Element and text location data
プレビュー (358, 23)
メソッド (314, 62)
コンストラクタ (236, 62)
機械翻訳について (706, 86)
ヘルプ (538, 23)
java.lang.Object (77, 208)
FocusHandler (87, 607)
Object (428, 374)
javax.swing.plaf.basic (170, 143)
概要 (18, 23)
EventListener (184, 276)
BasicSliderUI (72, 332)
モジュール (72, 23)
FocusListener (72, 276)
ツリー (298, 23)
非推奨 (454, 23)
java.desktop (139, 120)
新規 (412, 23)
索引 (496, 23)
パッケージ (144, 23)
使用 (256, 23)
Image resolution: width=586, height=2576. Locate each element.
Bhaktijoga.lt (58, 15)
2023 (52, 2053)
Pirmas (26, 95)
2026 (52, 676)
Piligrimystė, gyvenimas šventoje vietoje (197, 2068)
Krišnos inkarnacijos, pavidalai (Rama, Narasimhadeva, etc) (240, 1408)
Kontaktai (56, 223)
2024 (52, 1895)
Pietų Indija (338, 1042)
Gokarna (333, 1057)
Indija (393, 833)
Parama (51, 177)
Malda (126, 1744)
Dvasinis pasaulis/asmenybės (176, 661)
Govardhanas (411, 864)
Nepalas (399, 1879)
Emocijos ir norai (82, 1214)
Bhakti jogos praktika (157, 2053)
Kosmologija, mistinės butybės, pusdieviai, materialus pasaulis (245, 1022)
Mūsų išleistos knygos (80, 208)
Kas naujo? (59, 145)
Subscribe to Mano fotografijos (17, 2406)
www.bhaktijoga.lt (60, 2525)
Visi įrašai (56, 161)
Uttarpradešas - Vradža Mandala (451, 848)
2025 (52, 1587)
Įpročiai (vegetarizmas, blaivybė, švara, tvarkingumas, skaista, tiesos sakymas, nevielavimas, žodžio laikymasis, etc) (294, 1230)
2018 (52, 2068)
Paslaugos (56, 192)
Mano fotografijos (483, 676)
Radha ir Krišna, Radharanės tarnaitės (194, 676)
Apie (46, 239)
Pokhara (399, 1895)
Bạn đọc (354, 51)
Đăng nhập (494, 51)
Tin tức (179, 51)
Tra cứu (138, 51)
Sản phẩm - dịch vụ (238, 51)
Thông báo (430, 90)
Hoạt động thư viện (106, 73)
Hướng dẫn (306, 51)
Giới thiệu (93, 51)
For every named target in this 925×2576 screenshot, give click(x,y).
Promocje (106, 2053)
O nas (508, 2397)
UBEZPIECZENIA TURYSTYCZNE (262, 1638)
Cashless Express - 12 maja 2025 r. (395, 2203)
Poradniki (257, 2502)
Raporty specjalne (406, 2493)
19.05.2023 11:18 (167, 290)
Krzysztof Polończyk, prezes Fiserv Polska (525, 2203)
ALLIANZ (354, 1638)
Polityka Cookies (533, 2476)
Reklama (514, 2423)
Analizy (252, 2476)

**Task objective:** Copy every row above word for word, without changing anything.

**Output for this exercise:**
プレビュー (358, 23)
メソッド (314, 62)
コンストラクタ (236, 62)
機械翻訳について (706, 86)
ヘルプ (538, 23)
java.lang.Object (77, 208)
FocusHandler (87, 607)
Object (428, 374)
javax.swing.plaf.basic (170, 143)
概要 (18, 23)
EventListener (184, 276)
BasicSliderUI (72, 332)
モジュール (72, 23)
FocusListener (72, 276)
ツリー (298, 23)
非推奨 (454, 23)
java.desktop (139, 120)
新規 (412, 23)
索引 (496, 23)
パッケージ (144, 23)
使用 (256, 23)
Image resolution: width=586, height=2576. Locate each element.
Bhaktijoga.lt (58, 15)
2023 (52, 2053)
Pirmas (26, 95)
2026 (52, 676)
Piligrimystė, gyvenimas šventoje vietoje (197, 2068)
Krišnos inkarnacijos, pavidalai (Rama, Narasimhadeva, etc) (240, 1408)
Kontaktai (56, 223)
2024 (52, 1895)
Pietų Indija (338, 1042)
Gokarna (333, 1057)
Indija (393, 833)
Parama (51, 177)
Malda (126, 1744)
Dvasinis pasaulis/asmenybės (176, 661)
Govardhanas (411, 864)
Nepalas (399, 1879)
Emocijos ir norai (82, 1214)
Bhakti jogos praktika (157, 2053)
Kosmologija, mistinės butybės, pusdieviai, materialus pasaulis (245, 1022)
Mūsų išleistos knygos (80, 208)
Kas naujo? (59, 145)
Subscribe to Mano fotografijos (17, 2406)
www.bhaktijoga.lt (60, 2525)
Visi įrašai (56, 161)
Uttarpradešas - Vradža Mandala (451, 848)
2025 (52, 1587)
Įpročiai (vegetarizmas, blaivybė, švara, tvarkingumas, skaista, tiesos sakymas, nevielavimas, žodžio laikymasis, etc) (294, 1230)
2018 (52, 2068)
Paslaugos (56, 192)
Mano fotografijos (483, 676)
Radha ir Krišna, Radharanės tarnaitės (194, 676)
Apie (46, 239)
Pokhara (399, 1895)
Bạn đọc (354, 51)
Đăng nhập (494, 51)
Tin tức (179, 51)
Tra cứu (138, 51)
Sản phẩm - dịch vụ (238, 51)
Thông báo (430, 90)
Hoạt động thư viện (106, 73)
Hướng dẫn (306, 51)
Giới thiệu (93, 51)
For every named target in this 925×2576 screenshot, give click(x,y).
Promocje (106, 2053)
O nas (508, 2397)
UBEZPIECZENIA TURYSTYCZNE (262, 1638)
Cashless Express - 12 maja 2025 r. (395, 2203)
Poradniki (257, 2502)
Raporty specjalne (406, 2493)
19.05.2023 11:18 (167, 290)
Krzysztof Polończyk, prezes Fiserv Polska (525, 2203)
ALLIANZ (354, 1638)
Polityka Cookies (533, 2476)
Reklama (514, 2423)
Analizy (252, 2476)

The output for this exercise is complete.